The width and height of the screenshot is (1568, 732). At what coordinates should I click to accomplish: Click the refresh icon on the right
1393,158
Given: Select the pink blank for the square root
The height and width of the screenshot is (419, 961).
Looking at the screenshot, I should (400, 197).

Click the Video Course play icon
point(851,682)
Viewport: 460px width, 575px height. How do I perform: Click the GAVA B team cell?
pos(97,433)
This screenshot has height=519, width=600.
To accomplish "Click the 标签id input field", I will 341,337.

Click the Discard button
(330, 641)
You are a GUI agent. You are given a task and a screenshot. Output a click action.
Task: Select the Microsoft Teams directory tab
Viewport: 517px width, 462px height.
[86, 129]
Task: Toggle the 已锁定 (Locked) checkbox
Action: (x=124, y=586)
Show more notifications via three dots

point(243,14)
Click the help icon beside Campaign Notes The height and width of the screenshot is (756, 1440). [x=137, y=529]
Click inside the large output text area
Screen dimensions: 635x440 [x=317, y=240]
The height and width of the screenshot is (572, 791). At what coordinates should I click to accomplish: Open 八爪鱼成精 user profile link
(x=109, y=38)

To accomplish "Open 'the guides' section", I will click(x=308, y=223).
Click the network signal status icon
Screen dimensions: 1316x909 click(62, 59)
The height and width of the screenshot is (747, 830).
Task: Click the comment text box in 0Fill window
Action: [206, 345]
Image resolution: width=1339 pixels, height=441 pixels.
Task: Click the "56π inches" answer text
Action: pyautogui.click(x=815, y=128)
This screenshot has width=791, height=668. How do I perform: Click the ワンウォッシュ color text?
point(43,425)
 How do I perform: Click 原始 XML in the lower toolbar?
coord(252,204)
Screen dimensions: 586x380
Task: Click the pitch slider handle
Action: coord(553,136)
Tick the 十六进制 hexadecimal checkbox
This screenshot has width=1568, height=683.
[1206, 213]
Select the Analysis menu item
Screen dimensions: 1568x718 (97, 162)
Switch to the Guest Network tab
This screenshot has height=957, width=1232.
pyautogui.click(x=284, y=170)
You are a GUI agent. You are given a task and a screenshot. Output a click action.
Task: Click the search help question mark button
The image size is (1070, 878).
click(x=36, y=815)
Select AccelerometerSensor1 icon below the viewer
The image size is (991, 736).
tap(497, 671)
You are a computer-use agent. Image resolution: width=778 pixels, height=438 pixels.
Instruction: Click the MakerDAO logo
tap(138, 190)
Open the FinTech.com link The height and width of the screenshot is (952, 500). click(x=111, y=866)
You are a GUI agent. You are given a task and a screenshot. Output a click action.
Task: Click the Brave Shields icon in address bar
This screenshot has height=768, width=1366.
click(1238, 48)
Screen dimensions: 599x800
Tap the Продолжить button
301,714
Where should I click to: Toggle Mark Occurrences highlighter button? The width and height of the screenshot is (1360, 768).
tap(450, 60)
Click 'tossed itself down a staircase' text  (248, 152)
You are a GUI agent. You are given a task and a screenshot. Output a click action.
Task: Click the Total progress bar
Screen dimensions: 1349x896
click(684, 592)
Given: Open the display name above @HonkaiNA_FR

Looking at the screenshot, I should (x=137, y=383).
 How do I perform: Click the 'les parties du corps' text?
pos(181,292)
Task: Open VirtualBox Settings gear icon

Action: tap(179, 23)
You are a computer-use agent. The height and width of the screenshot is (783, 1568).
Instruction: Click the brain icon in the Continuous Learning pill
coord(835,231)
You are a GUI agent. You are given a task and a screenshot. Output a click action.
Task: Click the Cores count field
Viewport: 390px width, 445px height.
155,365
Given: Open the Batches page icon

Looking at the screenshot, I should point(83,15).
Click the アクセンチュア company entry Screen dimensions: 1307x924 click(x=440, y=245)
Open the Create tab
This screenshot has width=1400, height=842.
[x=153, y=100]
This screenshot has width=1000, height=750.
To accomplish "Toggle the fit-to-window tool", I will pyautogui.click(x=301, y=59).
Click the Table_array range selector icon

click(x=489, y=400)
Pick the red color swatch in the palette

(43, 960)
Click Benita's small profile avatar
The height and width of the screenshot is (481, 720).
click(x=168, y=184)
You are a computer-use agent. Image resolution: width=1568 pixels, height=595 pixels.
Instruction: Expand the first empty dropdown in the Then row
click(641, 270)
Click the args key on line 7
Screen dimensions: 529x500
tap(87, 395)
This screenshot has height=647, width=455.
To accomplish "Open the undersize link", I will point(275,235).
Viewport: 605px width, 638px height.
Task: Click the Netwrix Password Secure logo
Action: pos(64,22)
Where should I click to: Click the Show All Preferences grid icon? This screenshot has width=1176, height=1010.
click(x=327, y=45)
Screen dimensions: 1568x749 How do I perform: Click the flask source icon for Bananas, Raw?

**What you are asked to do**
The material shown above must be written out again in full, exactly as it reads.

**Answer to the problem**
The width and height of the screenshot is (1568, 732). At what coordinates should I click to accomplish: Click the refresh icon on the right
1393,158
Given: Select the pink blank for the square root
The height and width of the screenshot is (419, 961).
Looking at the screenshot, I should (400, 197).

Click the Video Course play icon
point(851,682)
Viewport: 460px width, 575px height. How do I perform: Click the GAVA B team cell?
pos(97,433)
This screenshot has height=519, width=600.
To accomplish "Click the 标签id input field", I will 341,337.

Click the Discard button
(330, 641)
You are a GUI agent. You are given a task and a screenshot. Output a click action.
Task: Select the Microsoft Teams directory tab
Viewport: 517px width, 462px height.
[86, 129]
Task: Toggle the 已锁定 (Locked) checkbox
Action: (x=124, y=586)
Show more notifications via three dots

point(243,14)
Click the help icon beside Campaign Notes The height and width of the screenshot is (756, 1440). [x=137, y=529]
Click inside the large output text area
Screen dimensions: 635x440 [x=317, y=240]
The height and width of the screenshot is (572, 791). At what coordinates should I click to accomplish: Open 八爪鱼成精 user profile link
(x=109, y=38)

To accomplish "Open 'the guides' section", I will click(x=308, y=223).
Click the network signal status icon
Screen dimensions: 1316x909 click(62, 59)
The height and width of the screenshot is (747, 830).
Task: Click the comment text box in 0Fill window
Action: [206, 345]
Image resolution: width=1339 pixels, height=441 pixels.
Task: Click the "56π inches" answer text
Action: pyautogui.click(x=815, y=128)
This screenshot has width=791, height=668. How do I perform: Click the ワンウォッシュ color text?
point(43,425)
 How do I perform: Click 原始 XML in the lower toolbar?
coord(252,204)
Screen dimensions: 586x380
Task: Click the pitch slider handle
Action: coord(553,136)
Tick the 十六进制 hexadecimal checkbox
This screenshot has width=1568, height=683.
[1206, 213]
Select the Analysis menu item
Screen dimensions: 1568x718 (97, 162)
Switch to the Guest Network tab
This screenshot has height=957, width=1232.
pyautogui.click(x=284, y=170)
You are a GUI agent. You are given a task and a screenshot. Output a click action.
Task: Click the search help question mark button
The image size is (1070, 878).
click(x=36, y=815)
Select AccelerometerSensor1 icon below the viewer
The image size is (991, 736).
tap(497, 671)
You are a computer-use agent. Image resolution: width=778 pixels, height=438 pixels.
Instruction: Click the MakerDAO logo
tap(138, 190)
Open the FinTech.com link The height and width of the screenshot is (952, 500). click(x=111, y=866)
You are a GUI agent. You are given a task and a screenshot. Output a click action.
Task: Click the Brave Shields icon in address bar
This screenshot has height=768, width=1366.
click(1238, 48)
Screen dimensions: 599x800
Tap the Продолжить button
301,714
Where should I click to: Toggle Mark Occurrences highlighter button? The width and height of the screenshot is (1360, 768).
tap(450, 60)
Click 'tossed itself down a staircase' text  (248, 152)
You are a GUI agent. You are given a task and a screenshot. Output a click action.
Task: Click the Total progress bar
Screen dimensions: 1349x896
click(684, 592)
Given: Open the display name above @HonkaiNA_FR

Looking at the screenshot, I should (x=137, y=383).
 How do I perform: Click the 'les parties du corps' text?
pos(181,292)
Task: Open VirtualBox Settings gear icon

Action: tap(179, 23)
You are a computer-use agent. The height and width of the screenshot is (783, 1568).
Instruction: Click the brain icon in the Continuous Learning pill
coord(835,231)
You are a GUI agent. You are given a task and a screenshot. Output a click action.
Task: Click the Cores count field
Viewport: 390px width, 445px height.
155,365
Given: Open the Batches page icon

Looking at the screenshot, I should point(83,15).
Click the アクセンチュア company entry Screen dimensions: 1307x924 click(x=440, y=245)
Open the Create tab
This screenshot has width=1400, height=842.
[x=153, y=100]
This screenshot has width=1000, height=750.
To accomplish "Toggle the fit-to-window tool", I will pyautogui.click(x=301, y=59).
Click the Table_array range selector icon

click(x=489, y=400)
Pick the red color swatch in the palette

(43, 960)
Click Benita's small profile avatar
The height and width of the screenshot is (481, 720).
click(x=168, y=184)
You are a computer-use agent. Image resolution: width=1568 pixels, height=595 pixels.
Instruction: Expand the first empty dropdown in the Then row
click(641, 270)
Click the args key on line 7
Screen dimensions: 529x500
tap(87, 395)
This screenshot has height=647, width=455.
To accomplish "Open the undersize link", I will point(275,235).
Viewport: 605px width, 638px height.
Task: Click the Netwrix Password Secure logo
Action: pos(64,22)
Where should I click to: Click the Show All Preferences grid icon? This screenshot has width=1176, height=1010.
click(x=327, y=45)
Screen dimensions: 1568x749 How do I perform: Click the flask source icon for Bananas, Raw?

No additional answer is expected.